Quand un personnage marche d'un point A à un point B, vous devez savoir combien de temps cela prend, ce qu'il y a entre les deux, et pourquoi quelqu'un voudrait y vivre. Si vous l'inventez à la volée, votre récit dévie sans cesse. Si vous l'avez en tête, votre prose gagne une assise invisible mais palpable.
La carte qui suffit
Pas besoin de cartographier un continent au kilomètre près. Vous avez besoin d'une topologie : qui est voisin de qui, quelle distance sépare les lieux importants, quelle frontière naturelle (rivière, montagne, désert) sépare quoi. Une feuille de papier griffonnée à la main suffit. Le tout est qu'elle existe — et que vous puissiez y revenir.
Le piège, c'est de passer trois mois à dessiner une carte avant d'écrire une ligne. Ce n'est pas de la worldbuilding, c'est de la procrastination déguisée. Faites la carte minimale dont vous avez besoin pour le chapitre que vous êtes en train d'écrire. Étendez-la quand le récit le demande.
Le climat oriente tout
Le climat d'un lieu détermine ce que les gens portent, mangent, croient, craignent. Une cité du nord vit différemment d'une cité du sud, et cette différence transparaît dans la moindre scène : la lumière qui entre par la fenêtre, l'odeur dans la rue, les vêtements des passants, ce qu'on commande à boire dans une auberge.

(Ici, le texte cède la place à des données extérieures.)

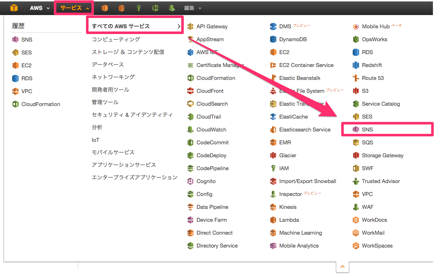Image resolution: width=434 pixels, height=278 pixels.
Task: Select the コンピューティング category
Action: pos(116,39)
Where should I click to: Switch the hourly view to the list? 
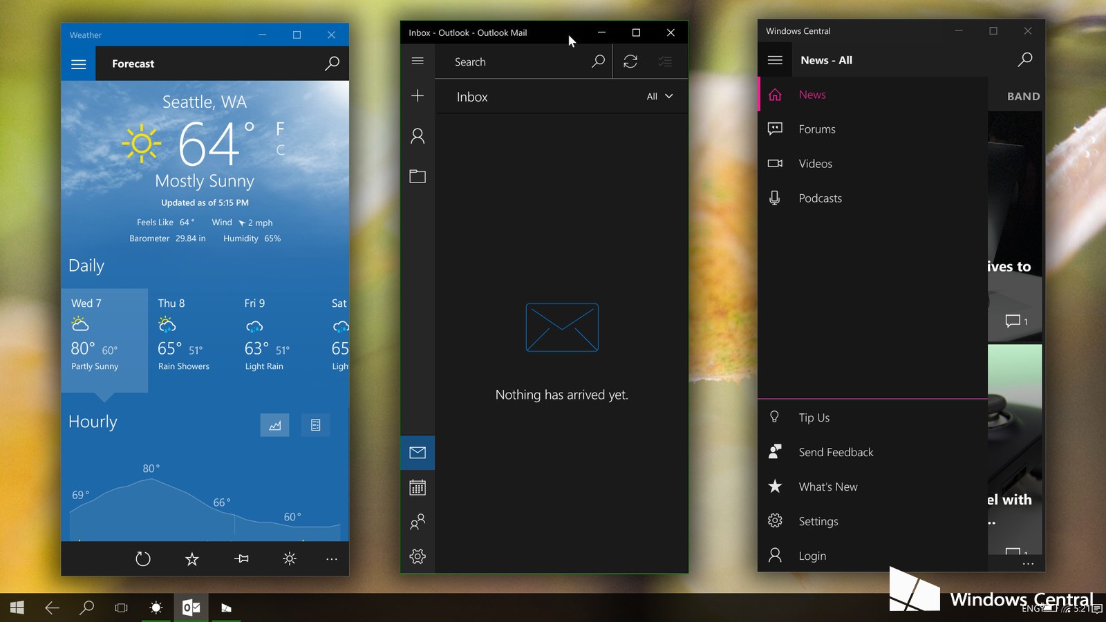315,425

Si vous écrivez sur une cité côtière humide et tempérée, il devrait y avoir du sel sur les fenêtres, du linge qui sèche mal, des bottes qui pourrissent. Si c'est une cité de désert, il devrait y avoir de la poussière dans le pain, des yeux qui louchent contre le soleil, une obsession de l'ombre. Le climat est un personnage muet dans chaque scène.
L'économie : qui mange quoi, qui possède quoi
Un détail négligé par 90 % des romans : d'où vient l'argent ? Une cité fonctionne grâce à un commerce, une ressource, un savoir-faire. Si vous ne savez pas pourquoi votre cité existe, vos personnages flottent dans une scène générique.
Posez-vous trois questions économiques simples pour chaque lieu : qu'est-ce qu'on y produit, qu'est-ce qu'on y achète d'ailleurs, qui possède la terre. Vos réponses détermineront silencieusement les classes sociales, les tensions, les jalousies de votre récit. Vous n'avez pas besoin d'expliquer ça au lecteur — il faut juste que vous le sachiez.
Histoire : trois événements suffisent
Un lieu n'existe pas dans le présent seul. Il porte les traces de trois ou quatre événements majeurs qui l'ont fait. Une guerre, une épidémie, un incendie, une migration. Vos personnages héritent de ces événements même s'ils ne les ont pas vécus, parce que ces événements ont façonné les institutions, les peurs collectives, les architectures.
Définissez trois événements clés dans l'histoire de chaque lieu majeur, avec leurs dates et leurs conséquences encore visibles. C'est tout. Ces événements affleureront dans les scènes sans que vous ayez à les exposer.
La géographie n'est pas un décor. C'est l'infrastructure de votre récit. Bien faite, elle ne se voit pas — elle se sent.